--- start of Dataset content ---

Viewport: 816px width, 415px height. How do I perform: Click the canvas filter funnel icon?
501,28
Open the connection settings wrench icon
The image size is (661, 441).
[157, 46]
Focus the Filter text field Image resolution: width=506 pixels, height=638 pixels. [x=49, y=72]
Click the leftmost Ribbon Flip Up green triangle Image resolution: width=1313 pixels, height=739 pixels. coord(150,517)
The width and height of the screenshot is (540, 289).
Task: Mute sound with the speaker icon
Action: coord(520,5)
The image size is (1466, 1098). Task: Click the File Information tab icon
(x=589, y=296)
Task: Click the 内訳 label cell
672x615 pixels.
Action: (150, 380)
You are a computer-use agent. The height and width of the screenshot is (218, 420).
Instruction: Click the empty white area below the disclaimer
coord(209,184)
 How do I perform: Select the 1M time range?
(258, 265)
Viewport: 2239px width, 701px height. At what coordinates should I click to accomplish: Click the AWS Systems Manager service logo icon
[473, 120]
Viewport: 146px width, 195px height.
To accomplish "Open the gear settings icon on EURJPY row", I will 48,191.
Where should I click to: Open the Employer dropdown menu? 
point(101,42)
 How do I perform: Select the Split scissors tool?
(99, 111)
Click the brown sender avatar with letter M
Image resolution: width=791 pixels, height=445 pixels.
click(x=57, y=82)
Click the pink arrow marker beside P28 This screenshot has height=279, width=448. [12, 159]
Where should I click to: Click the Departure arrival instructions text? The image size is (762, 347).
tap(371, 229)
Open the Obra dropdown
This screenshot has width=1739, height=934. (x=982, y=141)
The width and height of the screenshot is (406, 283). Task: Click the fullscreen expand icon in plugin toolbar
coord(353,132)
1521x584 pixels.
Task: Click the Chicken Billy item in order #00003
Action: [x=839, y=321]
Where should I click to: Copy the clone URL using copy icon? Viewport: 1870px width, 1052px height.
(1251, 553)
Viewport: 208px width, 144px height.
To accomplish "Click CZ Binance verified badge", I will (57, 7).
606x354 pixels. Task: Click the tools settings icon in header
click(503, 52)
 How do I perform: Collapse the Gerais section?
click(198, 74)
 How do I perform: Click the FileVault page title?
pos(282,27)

--- end of Dataset content ---

- Exercise task
Reproduce the listing verbatim from its first line through the line that contains "Action: coord(520,5)", including that line.

- Result below
Viewport: 816px width, 415px height. How do I perform: Click the canvas filter funnel icon?
501,28
Open the connection settings wrench icon
The image size is (661, 441).
[157, 46]
Focus the Filter text field Image resolution: width=506 pixels, height=638 pixels. [x=49, y=72]
Click the leftmost Ribbon Flip Up green triangle Image resolution: width=1313 pixels, height=739 pixels. coord(150,517)
The width and height of the screenshot is (540, 289).
Task: Mute sound with the speaker icon
Action: coord(520,5)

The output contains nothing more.